Critically, before America’s economy tanked, Northwestern wanted to lay some supplementary “loop” gas piping over Marias Pass, as our existing (and only) gas supply line was, and remains, close to capacity. But widening the existing right of way would affect some “roadless” Forest Service land – “roadless” meaning it is qualified for possible Congressional designation as a wilderness area. The pipe still isn’t in.
The companies that leased those North Fork rights weren’t stupid.

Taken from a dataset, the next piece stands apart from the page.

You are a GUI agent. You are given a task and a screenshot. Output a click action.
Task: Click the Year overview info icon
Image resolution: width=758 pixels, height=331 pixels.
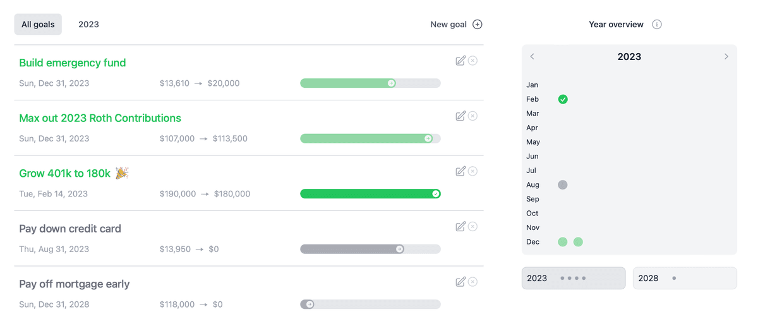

Today, they are smart enough to understand that if incoming pipelines can’t be built, pipelines running the other way have no chance – no matter how much gas there is, no matter how responsibly and discreetly it is extracted, and how much it is worth to them – and to us here in the Flathead.
Add in how new hydraulic fracturing methods have completely flipped the petroleum world upside down. Now, with boodles more gas available elsewhere, places possibly less pristine, but certainly far less politically toxic, is there any rational reason to keep seeking permission to drill in Northforkistan?
So, while some think and hope that Daines’ bipartisan comity indicates a conversion, the fact remains that Congressman Steve Daines is one of 435 little fish in the U.S. House cesspool.
Nobody should expect Daines to waste his limited political ammo on a lost cause like Northforkistan. There are too many other causes his supporters find much more worthy, and more important, winnable.